TASK STATEMENT:
Please count how many lines of the material below contain the word "Enable", treating uppercase and lowercase as different, and give only that number.

···

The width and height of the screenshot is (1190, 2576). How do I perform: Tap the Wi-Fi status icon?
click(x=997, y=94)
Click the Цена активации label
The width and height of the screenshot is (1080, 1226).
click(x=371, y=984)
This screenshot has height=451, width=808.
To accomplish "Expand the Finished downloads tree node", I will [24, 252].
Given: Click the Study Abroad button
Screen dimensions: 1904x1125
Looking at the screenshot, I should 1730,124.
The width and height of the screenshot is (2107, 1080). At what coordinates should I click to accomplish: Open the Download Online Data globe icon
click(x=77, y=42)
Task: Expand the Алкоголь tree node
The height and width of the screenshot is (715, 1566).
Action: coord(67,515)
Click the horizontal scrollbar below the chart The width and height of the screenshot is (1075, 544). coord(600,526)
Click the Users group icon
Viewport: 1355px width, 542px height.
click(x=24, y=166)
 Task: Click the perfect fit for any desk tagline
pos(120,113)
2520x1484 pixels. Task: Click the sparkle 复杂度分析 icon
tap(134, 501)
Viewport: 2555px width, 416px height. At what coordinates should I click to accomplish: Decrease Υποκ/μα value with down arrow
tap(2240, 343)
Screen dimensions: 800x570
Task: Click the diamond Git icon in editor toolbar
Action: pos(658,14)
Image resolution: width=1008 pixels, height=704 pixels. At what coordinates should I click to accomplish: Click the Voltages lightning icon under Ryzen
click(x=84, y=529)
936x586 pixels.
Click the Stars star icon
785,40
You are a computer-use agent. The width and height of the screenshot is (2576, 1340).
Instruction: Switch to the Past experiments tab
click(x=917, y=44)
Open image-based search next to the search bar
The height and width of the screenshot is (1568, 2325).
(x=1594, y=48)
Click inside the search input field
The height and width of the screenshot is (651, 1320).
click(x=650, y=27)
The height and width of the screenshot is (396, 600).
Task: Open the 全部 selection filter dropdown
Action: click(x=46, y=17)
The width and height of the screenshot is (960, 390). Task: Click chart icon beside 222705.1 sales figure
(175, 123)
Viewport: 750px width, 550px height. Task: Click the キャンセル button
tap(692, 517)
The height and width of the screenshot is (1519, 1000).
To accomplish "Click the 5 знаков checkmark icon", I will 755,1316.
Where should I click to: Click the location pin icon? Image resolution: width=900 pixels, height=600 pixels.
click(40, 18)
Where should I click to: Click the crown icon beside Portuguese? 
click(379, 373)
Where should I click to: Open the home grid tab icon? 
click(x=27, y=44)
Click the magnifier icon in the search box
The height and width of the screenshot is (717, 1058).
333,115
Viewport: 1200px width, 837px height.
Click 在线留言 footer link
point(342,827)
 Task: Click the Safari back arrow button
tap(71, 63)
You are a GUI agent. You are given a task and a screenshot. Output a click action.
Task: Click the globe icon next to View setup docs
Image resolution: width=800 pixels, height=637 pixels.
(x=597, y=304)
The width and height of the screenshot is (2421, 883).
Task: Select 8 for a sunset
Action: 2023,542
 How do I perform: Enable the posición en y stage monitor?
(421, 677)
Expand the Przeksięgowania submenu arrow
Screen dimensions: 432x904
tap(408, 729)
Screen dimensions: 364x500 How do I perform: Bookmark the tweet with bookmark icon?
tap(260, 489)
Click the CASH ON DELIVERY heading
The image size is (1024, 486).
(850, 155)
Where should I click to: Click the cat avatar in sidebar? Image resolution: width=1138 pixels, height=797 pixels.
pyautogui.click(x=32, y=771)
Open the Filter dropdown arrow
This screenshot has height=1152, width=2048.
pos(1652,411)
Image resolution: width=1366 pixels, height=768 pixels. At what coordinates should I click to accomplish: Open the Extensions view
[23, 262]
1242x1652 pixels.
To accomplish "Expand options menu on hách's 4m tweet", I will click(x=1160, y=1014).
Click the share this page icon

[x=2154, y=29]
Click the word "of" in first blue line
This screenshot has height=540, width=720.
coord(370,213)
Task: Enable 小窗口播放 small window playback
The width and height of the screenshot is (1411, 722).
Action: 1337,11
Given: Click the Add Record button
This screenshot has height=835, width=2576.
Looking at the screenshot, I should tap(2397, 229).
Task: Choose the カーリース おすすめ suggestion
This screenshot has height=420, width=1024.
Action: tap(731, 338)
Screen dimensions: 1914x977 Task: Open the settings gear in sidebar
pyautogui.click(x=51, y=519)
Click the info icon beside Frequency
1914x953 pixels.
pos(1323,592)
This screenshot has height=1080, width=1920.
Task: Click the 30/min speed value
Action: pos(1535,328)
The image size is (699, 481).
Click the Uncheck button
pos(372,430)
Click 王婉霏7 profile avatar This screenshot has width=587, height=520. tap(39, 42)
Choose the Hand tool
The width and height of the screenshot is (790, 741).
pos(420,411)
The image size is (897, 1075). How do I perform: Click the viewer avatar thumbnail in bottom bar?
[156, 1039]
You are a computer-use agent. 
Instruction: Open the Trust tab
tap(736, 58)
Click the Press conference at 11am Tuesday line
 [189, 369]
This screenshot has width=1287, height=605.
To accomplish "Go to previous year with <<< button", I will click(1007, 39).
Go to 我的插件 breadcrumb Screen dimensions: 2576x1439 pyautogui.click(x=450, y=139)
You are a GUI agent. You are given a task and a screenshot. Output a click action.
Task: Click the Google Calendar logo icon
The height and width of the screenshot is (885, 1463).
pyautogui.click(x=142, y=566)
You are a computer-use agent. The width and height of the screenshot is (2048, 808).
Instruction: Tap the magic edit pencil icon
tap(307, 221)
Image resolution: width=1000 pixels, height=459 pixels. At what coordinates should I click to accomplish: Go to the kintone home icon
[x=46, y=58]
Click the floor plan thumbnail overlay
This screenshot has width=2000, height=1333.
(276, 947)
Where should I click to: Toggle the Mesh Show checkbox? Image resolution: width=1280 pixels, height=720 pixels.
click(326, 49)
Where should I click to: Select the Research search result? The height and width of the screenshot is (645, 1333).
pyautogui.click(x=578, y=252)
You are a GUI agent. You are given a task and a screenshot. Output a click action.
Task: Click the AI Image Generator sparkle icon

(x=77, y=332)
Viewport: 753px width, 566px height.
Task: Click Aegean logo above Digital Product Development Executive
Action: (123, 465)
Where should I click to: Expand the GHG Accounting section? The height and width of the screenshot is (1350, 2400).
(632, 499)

···

RESPONSE BELOW:
2